WHAT TO DO ▸
Where does the string "will" occur in the records below? Copy every line that holds it.

** Opening EXERCISE MATERIALS block **

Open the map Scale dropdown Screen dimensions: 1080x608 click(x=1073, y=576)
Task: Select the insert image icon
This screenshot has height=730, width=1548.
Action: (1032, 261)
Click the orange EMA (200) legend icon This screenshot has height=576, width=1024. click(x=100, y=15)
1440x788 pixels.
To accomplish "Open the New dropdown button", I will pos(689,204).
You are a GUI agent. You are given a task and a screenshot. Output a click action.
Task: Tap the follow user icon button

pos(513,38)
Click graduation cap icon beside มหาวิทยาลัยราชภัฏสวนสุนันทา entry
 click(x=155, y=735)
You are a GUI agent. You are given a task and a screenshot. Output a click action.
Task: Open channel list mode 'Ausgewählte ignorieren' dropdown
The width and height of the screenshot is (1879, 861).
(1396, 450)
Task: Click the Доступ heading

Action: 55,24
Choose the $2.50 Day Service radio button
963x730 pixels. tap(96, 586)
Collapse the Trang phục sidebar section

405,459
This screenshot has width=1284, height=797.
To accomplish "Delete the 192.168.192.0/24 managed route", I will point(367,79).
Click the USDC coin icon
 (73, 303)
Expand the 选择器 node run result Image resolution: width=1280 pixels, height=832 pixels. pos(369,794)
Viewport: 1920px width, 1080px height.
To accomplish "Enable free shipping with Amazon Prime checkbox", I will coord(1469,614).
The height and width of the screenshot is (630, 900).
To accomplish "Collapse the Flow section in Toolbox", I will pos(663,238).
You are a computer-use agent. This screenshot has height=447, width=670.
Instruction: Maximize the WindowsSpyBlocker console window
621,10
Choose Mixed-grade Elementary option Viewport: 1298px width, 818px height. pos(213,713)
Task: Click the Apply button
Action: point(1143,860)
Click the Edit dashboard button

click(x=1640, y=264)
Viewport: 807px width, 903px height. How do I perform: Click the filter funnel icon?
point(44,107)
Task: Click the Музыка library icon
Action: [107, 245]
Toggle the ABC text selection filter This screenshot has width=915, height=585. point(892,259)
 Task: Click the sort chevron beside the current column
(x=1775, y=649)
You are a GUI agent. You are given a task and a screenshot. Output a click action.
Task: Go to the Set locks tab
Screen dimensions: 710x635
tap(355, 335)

** Closing EXERCISE MATERIALS block **

OUTPUT OF THE EXERCISE ▸
To accomplish "Open the New dropdown button", I will pos(689,204).
To accomplish "Delete the 192.168.192.0/24 managed route", I will point(367,79).
To accomplish "Enable free shipping with Amazon Prime checkbox", I will coord(1469,614).
To accomplish "Collapse the Flow section in Toolbox", I will pos(663,238).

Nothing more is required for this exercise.